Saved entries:
──────────
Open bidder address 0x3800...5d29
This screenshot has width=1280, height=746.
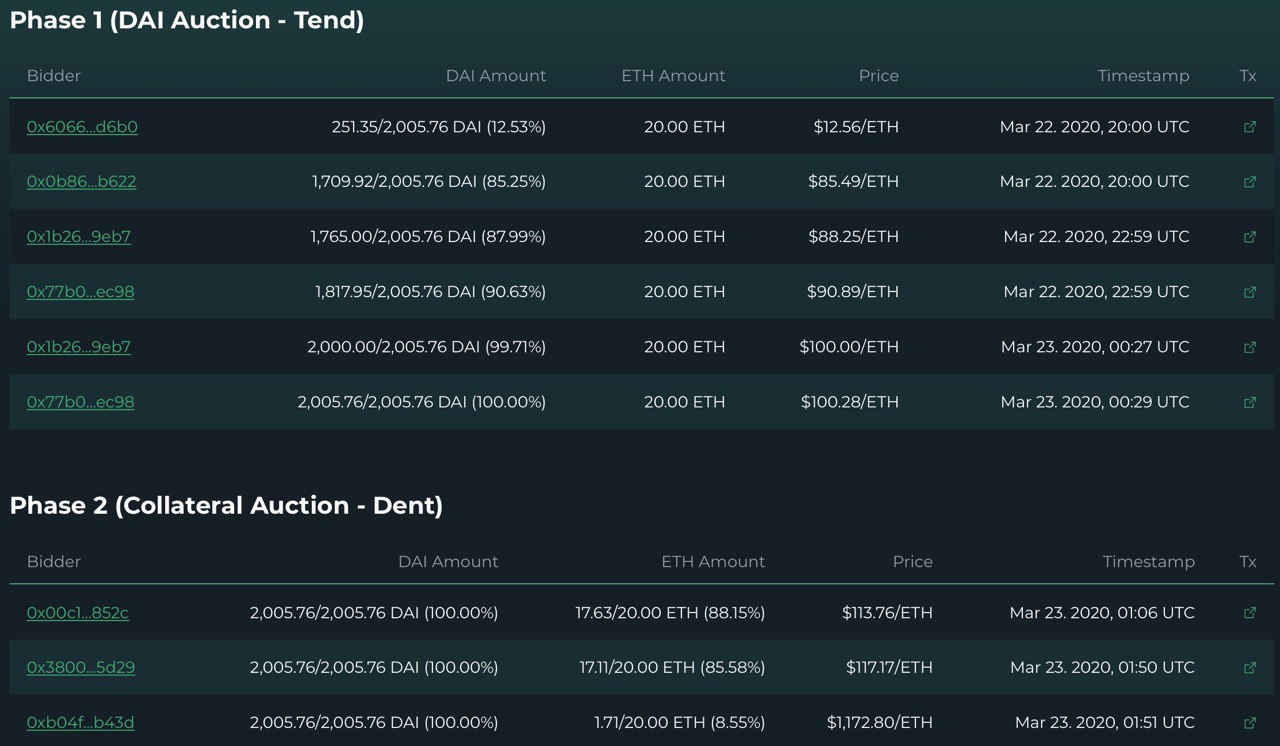(x=80, y=668)
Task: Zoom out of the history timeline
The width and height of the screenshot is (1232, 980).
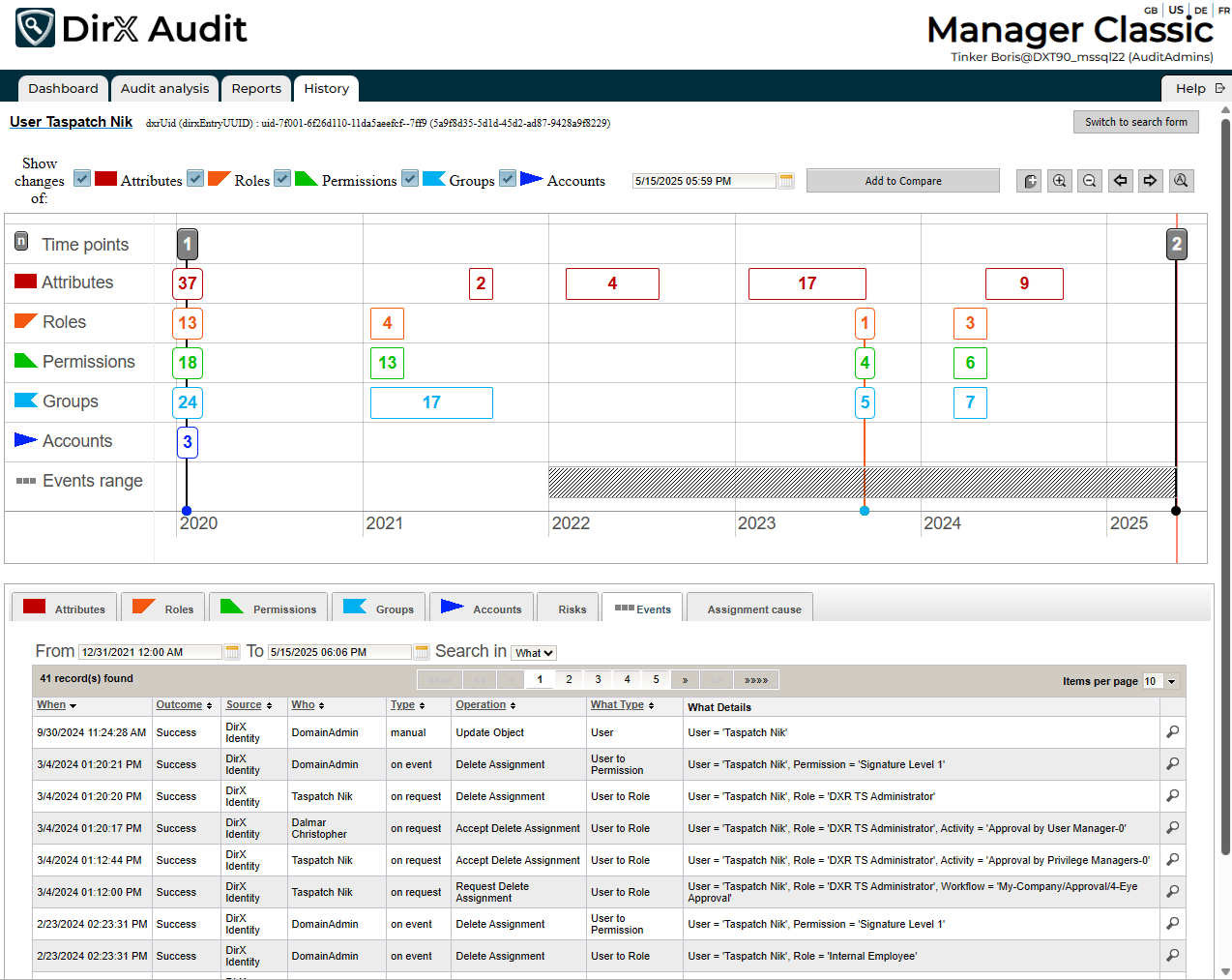Action: coord(1090,181)
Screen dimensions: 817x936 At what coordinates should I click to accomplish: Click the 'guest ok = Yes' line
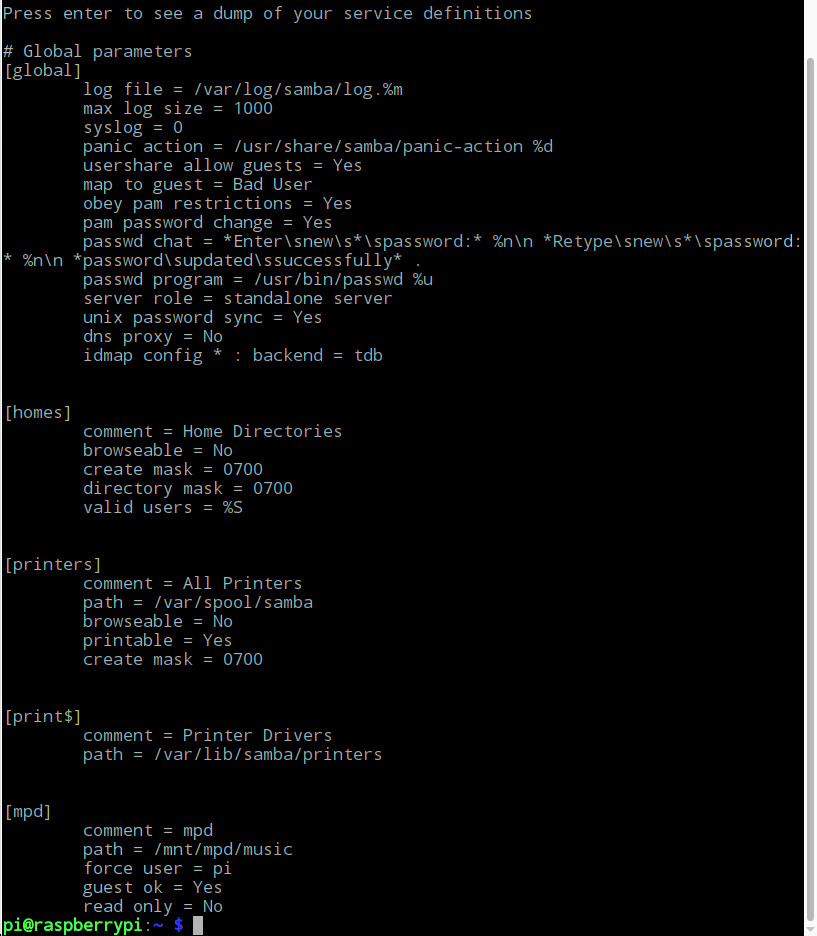(152, 888)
──────────
Prompt
Word for word, restate all of the data, but do not copy the pictures.

Answer box
Open bidder address 0x3800...5d29
This screenshot has width=1280, height=746.
(x=80, y=668)
Task: Zoom out of the history timeline
The width and height of the screenshot is (1232, 980).
Action: coord(1090,181)
Screen dimensions: 817x936 At what coordinates should I click to accomplish: Click the 'guest ok = Yes' line
(152, 888)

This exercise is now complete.